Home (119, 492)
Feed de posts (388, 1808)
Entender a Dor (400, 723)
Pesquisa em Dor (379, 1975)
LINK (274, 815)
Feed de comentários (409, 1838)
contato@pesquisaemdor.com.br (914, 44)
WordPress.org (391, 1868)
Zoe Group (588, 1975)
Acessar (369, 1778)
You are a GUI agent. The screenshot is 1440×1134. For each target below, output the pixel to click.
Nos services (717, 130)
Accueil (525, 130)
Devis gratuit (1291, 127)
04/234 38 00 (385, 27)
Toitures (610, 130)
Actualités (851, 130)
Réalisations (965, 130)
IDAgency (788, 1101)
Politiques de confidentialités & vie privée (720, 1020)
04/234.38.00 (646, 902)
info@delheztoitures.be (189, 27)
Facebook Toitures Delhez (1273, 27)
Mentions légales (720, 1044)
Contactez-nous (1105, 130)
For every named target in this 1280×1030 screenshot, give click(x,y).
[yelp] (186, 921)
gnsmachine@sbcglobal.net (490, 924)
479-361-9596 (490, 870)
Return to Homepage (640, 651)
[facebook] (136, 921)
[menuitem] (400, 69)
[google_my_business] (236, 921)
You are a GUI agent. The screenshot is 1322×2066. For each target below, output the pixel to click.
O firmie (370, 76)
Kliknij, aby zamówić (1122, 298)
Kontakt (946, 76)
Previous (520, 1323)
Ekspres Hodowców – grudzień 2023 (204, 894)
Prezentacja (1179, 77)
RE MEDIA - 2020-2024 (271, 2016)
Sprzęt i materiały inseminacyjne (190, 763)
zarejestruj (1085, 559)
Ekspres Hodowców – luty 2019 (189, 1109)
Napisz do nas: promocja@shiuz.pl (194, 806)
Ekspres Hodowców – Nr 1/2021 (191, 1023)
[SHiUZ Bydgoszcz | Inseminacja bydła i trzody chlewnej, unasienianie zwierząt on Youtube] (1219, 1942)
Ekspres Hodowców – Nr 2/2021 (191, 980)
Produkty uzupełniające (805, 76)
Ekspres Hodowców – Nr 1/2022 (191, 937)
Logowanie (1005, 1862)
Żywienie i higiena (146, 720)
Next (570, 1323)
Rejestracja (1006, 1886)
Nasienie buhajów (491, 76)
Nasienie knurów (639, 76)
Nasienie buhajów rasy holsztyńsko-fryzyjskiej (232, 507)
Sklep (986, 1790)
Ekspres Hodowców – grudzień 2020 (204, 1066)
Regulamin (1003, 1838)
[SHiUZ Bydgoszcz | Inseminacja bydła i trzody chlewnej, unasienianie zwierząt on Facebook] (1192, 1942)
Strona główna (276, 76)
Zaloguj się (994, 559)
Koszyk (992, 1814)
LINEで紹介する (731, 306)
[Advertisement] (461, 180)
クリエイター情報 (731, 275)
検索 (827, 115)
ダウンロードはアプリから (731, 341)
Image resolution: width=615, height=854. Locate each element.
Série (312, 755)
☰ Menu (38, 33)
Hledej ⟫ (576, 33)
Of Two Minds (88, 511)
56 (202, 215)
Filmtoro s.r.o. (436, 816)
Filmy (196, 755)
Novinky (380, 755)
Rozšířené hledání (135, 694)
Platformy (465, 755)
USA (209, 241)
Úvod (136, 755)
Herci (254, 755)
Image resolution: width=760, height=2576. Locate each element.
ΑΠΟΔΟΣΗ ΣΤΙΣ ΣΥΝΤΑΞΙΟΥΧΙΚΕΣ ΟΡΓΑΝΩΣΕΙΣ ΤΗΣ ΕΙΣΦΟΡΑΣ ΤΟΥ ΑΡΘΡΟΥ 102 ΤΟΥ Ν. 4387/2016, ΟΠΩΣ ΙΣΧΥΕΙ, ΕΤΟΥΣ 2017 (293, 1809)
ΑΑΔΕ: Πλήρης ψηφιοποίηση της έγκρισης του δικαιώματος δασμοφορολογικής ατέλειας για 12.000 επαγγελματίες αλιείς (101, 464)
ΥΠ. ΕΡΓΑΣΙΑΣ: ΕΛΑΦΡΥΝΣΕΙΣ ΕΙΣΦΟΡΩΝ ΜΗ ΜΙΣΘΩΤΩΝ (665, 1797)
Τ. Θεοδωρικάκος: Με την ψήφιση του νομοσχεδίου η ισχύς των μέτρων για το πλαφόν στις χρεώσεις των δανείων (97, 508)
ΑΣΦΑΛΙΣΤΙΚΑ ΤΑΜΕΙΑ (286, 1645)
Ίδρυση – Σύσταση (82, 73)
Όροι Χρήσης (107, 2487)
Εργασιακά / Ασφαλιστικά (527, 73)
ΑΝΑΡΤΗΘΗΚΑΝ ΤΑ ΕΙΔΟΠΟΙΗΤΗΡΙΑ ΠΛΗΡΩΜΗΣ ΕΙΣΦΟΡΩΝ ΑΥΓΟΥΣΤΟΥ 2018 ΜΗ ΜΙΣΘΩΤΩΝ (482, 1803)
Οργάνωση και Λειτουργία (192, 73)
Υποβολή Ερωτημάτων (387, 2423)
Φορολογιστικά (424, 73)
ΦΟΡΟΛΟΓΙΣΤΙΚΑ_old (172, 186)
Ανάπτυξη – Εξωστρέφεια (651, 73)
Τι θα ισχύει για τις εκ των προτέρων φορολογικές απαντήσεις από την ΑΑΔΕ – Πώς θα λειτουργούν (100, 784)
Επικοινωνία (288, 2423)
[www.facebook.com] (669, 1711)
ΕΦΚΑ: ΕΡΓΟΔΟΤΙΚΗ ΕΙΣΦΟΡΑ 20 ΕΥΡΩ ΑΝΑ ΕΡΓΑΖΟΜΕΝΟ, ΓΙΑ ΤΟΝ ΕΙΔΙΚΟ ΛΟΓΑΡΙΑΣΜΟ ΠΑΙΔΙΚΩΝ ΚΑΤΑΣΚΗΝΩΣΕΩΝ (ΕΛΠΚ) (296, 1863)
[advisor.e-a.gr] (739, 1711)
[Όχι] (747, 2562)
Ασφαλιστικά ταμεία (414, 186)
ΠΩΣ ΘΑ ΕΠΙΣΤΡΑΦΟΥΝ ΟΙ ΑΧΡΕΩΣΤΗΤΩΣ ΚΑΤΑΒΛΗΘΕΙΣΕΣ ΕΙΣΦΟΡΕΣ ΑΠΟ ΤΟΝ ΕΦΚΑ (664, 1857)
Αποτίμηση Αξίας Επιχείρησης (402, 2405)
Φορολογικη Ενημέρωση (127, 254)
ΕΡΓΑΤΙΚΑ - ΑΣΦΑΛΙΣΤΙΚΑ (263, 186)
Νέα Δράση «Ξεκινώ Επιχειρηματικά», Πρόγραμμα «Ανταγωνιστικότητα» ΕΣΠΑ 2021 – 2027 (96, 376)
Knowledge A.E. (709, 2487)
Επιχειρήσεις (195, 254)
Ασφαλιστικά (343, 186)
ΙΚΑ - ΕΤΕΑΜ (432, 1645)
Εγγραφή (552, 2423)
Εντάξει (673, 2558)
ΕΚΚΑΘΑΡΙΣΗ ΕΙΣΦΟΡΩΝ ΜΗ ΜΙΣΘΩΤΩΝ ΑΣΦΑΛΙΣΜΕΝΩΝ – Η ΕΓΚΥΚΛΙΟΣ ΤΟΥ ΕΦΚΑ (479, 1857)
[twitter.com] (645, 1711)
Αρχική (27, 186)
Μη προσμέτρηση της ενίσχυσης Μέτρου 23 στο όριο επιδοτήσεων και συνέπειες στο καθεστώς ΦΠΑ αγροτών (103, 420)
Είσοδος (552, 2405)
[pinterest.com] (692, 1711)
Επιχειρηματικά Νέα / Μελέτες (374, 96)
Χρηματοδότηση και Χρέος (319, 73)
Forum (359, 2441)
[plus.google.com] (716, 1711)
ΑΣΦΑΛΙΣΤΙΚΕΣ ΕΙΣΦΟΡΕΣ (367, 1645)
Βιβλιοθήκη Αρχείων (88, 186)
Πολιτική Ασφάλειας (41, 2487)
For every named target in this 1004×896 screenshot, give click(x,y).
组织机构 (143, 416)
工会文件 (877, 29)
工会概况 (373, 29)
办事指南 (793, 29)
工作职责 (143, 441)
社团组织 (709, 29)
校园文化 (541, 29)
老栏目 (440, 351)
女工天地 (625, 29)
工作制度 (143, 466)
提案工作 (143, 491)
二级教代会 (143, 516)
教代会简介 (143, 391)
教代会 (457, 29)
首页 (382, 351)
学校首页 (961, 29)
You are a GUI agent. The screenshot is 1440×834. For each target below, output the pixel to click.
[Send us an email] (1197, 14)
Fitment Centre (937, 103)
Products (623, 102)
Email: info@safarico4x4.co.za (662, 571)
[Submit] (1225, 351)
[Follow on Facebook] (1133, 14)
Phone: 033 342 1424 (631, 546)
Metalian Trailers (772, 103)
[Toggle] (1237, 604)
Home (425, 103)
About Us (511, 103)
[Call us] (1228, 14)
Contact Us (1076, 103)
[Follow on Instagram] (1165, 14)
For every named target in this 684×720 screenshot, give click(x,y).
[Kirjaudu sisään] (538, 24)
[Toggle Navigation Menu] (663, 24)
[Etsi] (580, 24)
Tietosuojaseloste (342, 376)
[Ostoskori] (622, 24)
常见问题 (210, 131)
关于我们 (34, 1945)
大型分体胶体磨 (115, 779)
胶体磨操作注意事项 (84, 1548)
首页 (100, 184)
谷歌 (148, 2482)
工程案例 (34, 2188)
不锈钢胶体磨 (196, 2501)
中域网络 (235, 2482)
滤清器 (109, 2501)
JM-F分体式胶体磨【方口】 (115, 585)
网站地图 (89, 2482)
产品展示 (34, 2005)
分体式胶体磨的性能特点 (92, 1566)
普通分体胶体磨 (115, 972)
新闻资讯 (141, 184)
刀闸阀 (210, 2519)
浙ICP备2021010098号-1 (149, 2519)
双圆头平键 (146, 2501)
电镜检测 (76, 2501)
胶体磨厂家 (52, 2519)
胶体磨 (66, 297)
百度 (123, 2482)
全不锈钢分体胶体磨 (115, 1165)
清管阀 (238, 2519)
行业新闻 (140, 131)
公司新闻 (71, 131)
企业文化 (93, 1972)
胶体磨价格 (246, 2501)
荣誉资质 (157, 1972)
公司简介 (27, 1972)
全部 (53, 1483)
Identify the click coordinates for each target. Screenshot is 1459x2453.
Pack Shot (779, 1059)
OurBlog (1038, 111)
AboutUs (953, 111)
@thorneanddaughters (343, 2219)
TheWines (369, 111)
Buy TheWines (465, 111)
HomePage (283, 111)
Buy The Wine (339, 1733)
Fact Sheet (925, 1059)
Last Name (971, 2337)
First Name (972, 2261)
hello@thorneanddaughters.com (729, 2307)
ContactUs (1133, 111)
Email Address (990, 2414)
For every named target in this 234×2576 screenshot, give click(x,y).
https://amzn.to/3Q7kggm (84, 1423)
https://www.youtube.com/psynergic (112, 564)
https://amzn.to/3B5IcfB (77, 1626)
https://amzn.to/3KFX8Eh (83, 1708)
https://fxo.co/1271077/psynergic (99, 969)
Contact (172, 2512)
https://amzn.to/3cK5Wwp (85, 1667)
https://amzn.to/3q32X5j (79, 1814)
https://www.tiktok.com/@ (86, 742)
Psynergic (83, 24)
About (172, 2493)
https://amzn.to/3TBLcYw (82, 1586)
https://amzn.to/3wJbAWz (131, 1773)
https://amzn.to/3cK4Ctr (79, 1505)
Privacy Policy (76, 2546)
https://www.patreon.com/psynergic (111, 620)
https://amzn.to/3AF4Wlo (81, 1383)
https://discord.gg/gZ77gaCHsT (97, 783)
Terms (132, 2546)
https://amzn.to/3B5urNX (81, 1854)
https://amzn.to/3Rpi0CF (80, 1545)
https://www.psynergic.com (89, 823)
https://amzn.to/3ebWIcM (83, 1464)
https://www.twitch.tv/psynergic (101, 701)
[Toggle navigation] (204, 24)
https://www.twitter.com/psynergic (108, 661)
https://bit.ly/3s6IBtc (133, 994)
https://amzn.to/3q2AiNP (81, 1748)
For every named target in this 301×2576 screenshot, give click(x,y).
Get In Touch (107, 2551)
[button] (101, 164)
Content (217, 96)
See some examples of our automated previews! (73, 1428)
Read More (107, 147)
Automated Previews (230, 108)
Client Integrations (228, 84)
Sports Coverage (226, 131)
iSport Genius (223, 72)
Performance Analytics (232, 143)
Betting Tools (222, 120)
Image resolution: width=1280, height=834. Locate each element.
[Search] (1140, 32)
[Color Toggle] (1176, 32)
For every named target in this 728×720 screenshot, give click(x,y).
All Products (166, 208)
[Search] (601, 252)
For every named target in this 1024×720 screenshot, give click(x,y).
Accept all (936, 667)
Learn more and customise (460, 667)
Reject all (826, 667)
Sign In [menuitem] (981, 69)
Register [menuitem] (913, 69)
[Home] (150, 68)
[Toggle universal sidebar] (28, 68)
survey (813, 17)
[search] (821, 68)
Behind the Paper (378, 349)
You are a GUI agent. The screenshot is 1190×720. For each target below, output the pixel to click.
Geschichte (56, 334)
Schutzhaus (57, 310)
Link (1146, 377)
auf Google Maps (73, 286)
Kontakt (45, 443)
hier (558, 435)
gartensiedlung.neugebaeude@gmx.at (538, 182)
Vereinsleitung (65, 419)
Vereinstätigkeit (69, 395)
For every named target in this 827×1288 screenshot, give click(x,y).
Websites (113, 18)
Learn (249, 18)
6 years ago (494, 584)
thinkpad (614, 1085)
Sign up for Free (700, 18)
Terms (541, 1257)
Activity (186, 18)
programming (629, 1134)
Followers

────────────────────────────────────────

- Short task:
Pick out each line above that contains the word "pixel", and copy those lines in full.

- Exercise output:
You are a GUI agent. The screenshot is 1440×1134. For each target below, output the pixel to click.
You are a GUI agent. The screenshot is 1322×2066. For each target below, output the pixel to click.
You are a GUI agent. The screenshot is 1440×834. For each target below, output the pixel to click.
You are a GUI agent. The screenshot is 1190×720. For each target below, output the pixel to click.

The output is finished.